Killing germs doesn’t work; let’s try feeding them.

Bacteria have a sweet tooth; feeding them the right sugars makes for friendlier

adaptation, reduces the need for antibiotics, and can help solve our problem of

antibiotic resistant microbes.

A.H. ‘Lon’ Jones DO Common Sense Medicine

Living things adapt; itʼs part of the definition of life. They adapt to changes in their

environments; and they adapt both offensively, with new ways to get a meal, and

defensively, with new ways to prevent their being a meal. Both are pertinent to the

practice of medicine.

Paul Ewald, in his book The Evolution of Infectious Disease, looks at how bacteria

adapt. He looks at some of the chronic diseases that affect humanity and how they

have changed. Cholera, for example, changes when the water supply is cleaned up to

a less virulent type. With this and other examples he concludes that if we focus on

killing the infecting agent we push them into developing defensively with resistance,

but if we constrain them in ways that do not threaten them they are more likely to adapt

offensively in ways that enhance their survival by finding a new niche that may also be

more friendly.

When a bacterium senses a threat it releases a chemical signal and when many

bacteria raise their voices in this way it results in the ʻquorum sensingʼ that triggers the

increase in mutation that leads to the development of resistance. Ewald argues that

reducing the threat, by a more restrained use of antibiotics, is a way to cope with this

problem; it lowers the collective voice and hence the resistance.

Ewald focused on ways to intercept the spread of infection such as clean drinking

water, hand washing and basic hygiene, bed nets, condoms, gowns, gloves and

masks when dealing with infective situations, etc. Another avenue that applies this

same selection pressure is interfering with bacterial or viral adherence. Interfering with

adherence is not a threat; it affects individual bacteria and does not trigger quorum

sensing. It just says ‘not here’, and the bacterium is more easily washed away.

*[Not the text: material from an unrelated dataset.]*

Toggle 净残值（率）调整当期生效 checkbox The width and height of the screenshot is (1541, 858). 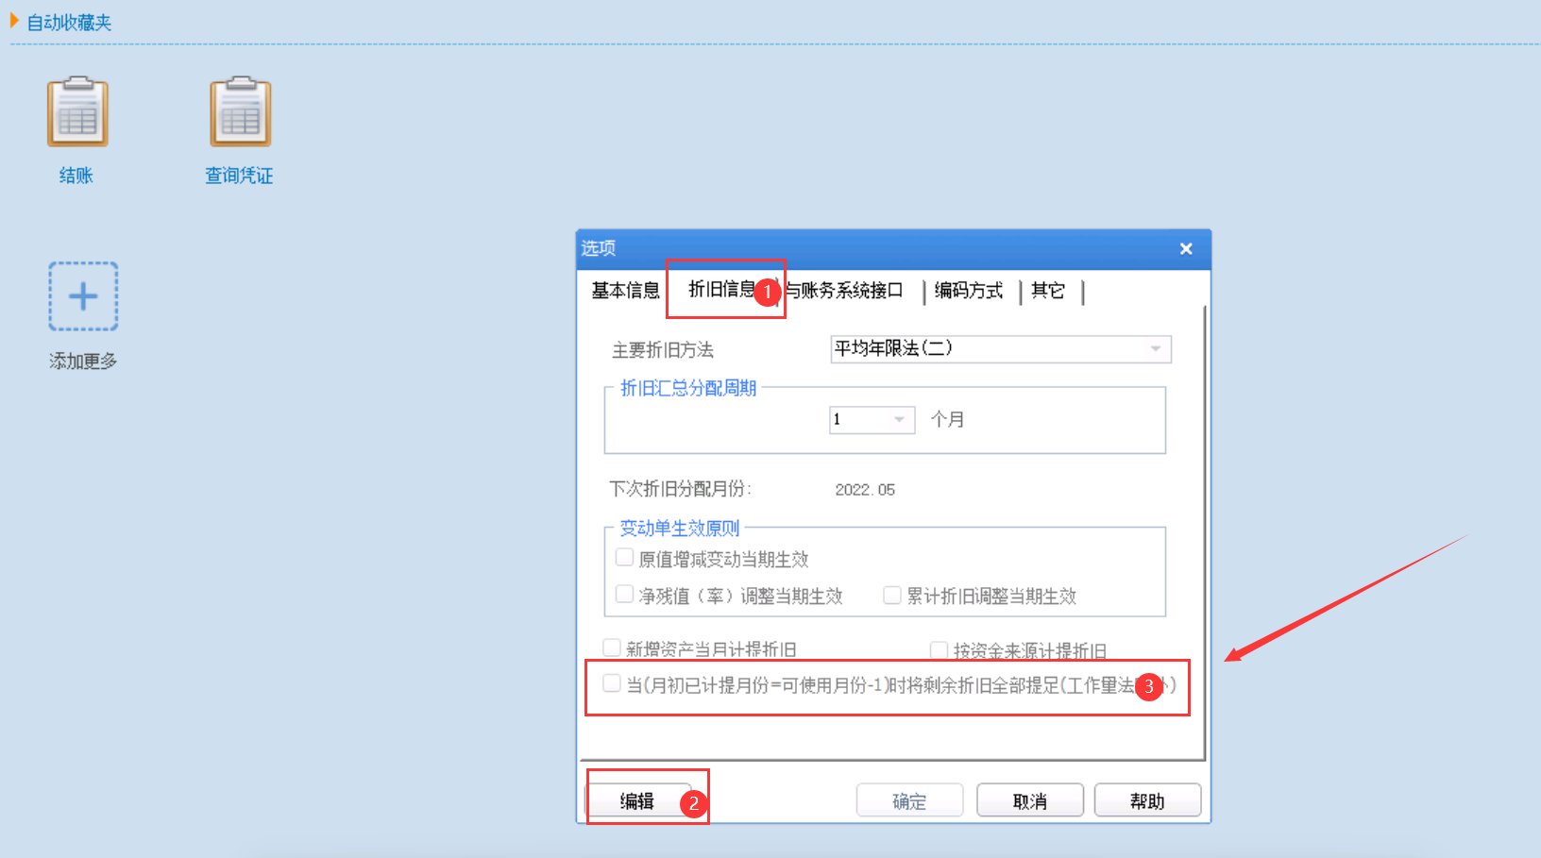click(x=624, y=595)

In their book, Bacterial Adhesion to Animal Cells and Tissues, Ofek, Doyle and Hasty

show that most bacteria adhere by way of bacterial lectins binding to sugar complexes

on our cell surfaces. Nathan Sharon, the person who showed us that lectins have a

sweet tooth, was one of the pioneers of this concept as applied to infectious disease.

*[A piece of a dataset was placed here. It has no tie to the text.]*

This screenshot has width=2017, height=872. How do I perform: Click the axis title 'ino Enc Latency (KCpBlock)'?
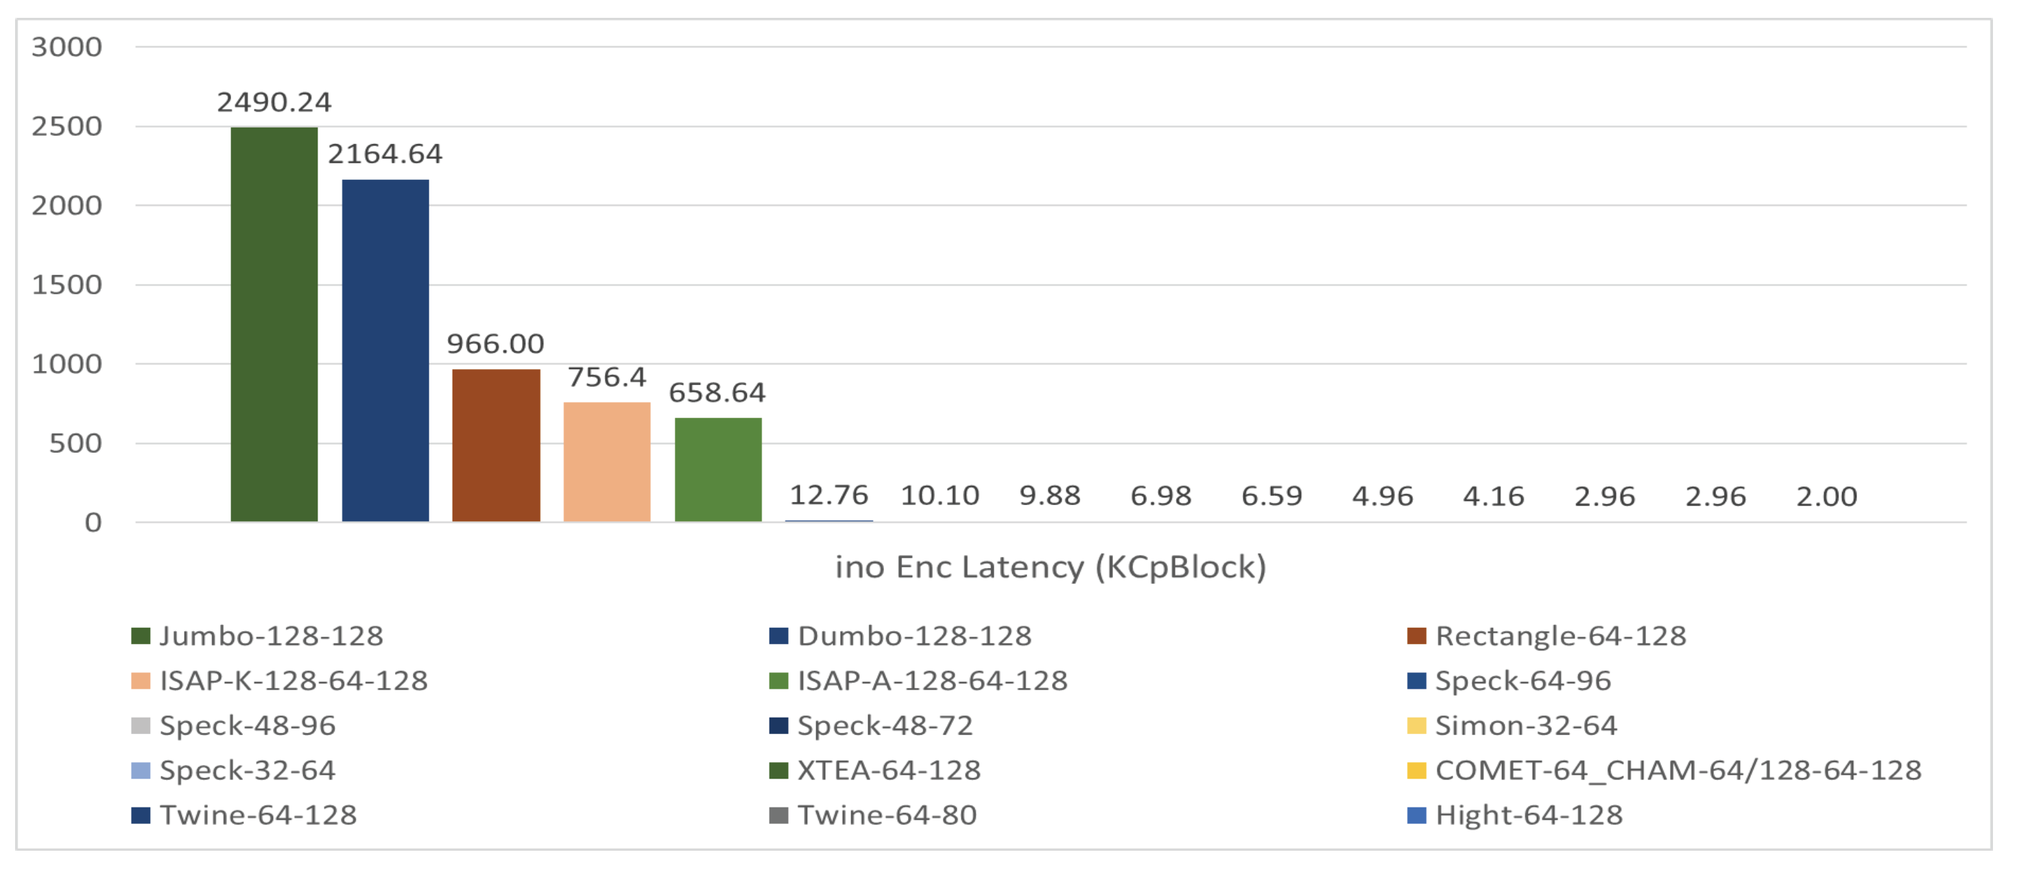coord(1050,566)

Working with the mannose lectin on strains of E. coli he realized the possibility of

competing at these binding sites; free mannose would fill the lectins and reduce both

adhesion to the cell and infection. He demonstrated that oral mannose administered

regularly switched out the intestinal coliforms with mannose lectins, which are the

dominant cause of urinary infections, to those without the mannose lectin. Women with

chronic urinary infections, most of which originate from bacteria in their own GI tracts,

would be well served by such treatment. Cranberry juice, with a high amount of

fructose, works in the same way but fructose is less efficacious than mannose.

Another related sugar-like molecule with similar effects is xylitol. Xylitol is a five carbon

sugar alcohol used commonly as a sugar substitute. It is especially useful for diabetics

and has been shown in a murine model to normalize many of its abnormalities.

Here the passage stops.